**À FAIRE**
A – Indiquez si chaque affirmation concorde avec le texte sur l'hôpital : (i) la France compte 29 CHU ; (ii) en 2014, chaque Français dépensait en moyenne 759 € en médicaments ; (iii) les dépenses de médicaments sont inférieures à 33 milliards. Répondez par oui ou par non et citez mot pour mot les termes du texte qui tranchent.
B – Recopiez le passage du texte sur l'hôpital qui va de « Dominique Stoppa-Lyonnet et » à « la République ? », ces deux segments compris.
C – D'après le texte sur l'hôpital, quel est le montant annuel du budget de la Sécu ?

Les problèmes financiers et humains de l’hôpital sont nombreux. Quel bilan peut-on en faire ?
La France compte 1300 hôpitaux, 29 CHU et 35 CHR (Centre Hospitaliers Régionaux). Le tout hôpital a entraîné la pénurie de médecins en ville et dans les campagnes. C’est la conséquence des réformes qui étatisent progressivement le système de santé et ont hypertrophié le système hospitalier.
Cela a participé à la désertification des régions car les établissements de proximité ont été phagocytés. Les jeunes médecins ne veulent pas s’installer loin de tout dans ces déserts organisés par l’incurie politique de ces vingt dernières années.
Le temps d’attente aux urgences, les délais d’obtention de rendez vous, la dégradation des soins sont préoccupants.
Dominique Stoppa-Lyonnet et Bernard Debré semblent conseiller actuellement François Fillon, vainqueur de la primaire des Républicains et du centre. Sauront-ils le conseiller pour régler tous ces problèmes et préparer avec lui son programme santé en vue de son élection à la Présidence de la République ?
Le budget de la Sécu s’élève à 500 milliards d’euros annuels. Les dépenses de médicaments sont supérieures à 33 milliards. En 2014, chaque Français dépensait en moyenne 1 346 € en soins d’hospitalisation, 759 € en soins de ville (soins de médecins, d’auxiliaires, etc.) et 515 € en médicaments : soit un total de 2 621 €.

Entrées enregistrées
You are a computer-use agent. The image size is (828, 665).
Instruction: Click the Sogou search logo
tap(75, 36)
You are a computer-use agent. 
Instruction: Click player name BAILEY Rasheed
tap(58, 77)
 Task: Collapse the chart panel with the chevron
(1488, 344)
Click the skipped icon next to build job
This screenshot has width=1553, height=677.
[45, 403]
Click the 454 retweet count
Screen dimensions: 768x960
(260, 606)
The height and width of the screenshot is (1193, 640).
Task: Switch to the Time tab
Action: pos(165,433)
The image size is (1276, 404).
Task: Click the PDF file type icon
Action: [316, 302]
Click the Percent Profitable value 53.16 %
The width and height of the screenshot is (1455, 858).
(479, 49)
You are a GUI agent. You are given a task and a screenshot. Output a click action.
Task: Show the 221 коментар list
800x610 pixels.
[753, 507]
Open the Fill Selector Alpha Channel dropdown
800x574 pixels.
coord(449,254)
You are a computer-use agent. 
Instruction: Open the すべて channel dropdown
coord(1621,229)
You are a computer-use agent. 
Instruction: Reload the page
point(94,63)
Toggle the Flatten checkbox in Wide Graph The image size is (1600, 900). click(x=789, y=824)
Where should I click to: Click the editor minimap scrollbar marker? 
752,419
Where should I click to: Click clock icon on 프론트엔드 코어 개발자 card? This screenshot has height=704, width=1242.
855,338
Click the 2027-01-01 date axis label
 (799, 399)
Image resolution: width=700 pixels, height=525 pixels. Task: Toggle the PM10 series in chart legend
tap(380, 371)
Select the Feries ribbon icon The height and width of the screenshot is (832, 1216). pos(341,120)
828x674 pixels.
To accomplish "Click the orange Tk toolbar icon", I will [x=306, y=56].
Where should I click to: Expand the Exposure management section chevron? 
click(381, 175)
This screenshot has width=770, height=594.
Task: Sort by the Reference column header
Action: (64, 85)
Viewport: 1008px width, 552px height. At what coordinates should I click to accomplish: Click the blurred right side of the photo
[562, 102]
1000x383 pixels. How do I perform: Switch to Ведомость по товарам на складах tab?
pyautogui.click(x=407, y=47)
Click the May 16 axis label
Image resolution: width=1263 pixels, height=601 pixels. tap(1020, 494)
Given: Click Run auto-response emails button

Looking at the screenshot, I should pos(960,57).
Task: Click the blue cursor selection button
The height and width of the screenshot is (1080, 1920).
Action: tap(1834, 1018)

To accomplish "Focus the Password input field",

**CORRIGÉS**
A –
(i) Oui : « La France compte 1300 hôpitaux, 29 CHU et 35 CHR »
(ii) Non : « 759 € en soins de ville (soins de médecins, d’auxiliaires, etc.) et 515 € en médicaments »
(iii) Non : « Les dépenses de médicaments sont supérieures à 33 milliards. »

B –
Dominique Stoppa-Lyonnet et Bernard Debré semblent conseiller actuellement François Fillon, vainqueur de la primaire des Républicains et du centre. Sauront-ils le conseiller pour régler tous ces problèmes et préparer avec lui son programme santé en vue de son élection à la Présidence de la République ?

C – Il s'élève à 500 milliards d'euros par an.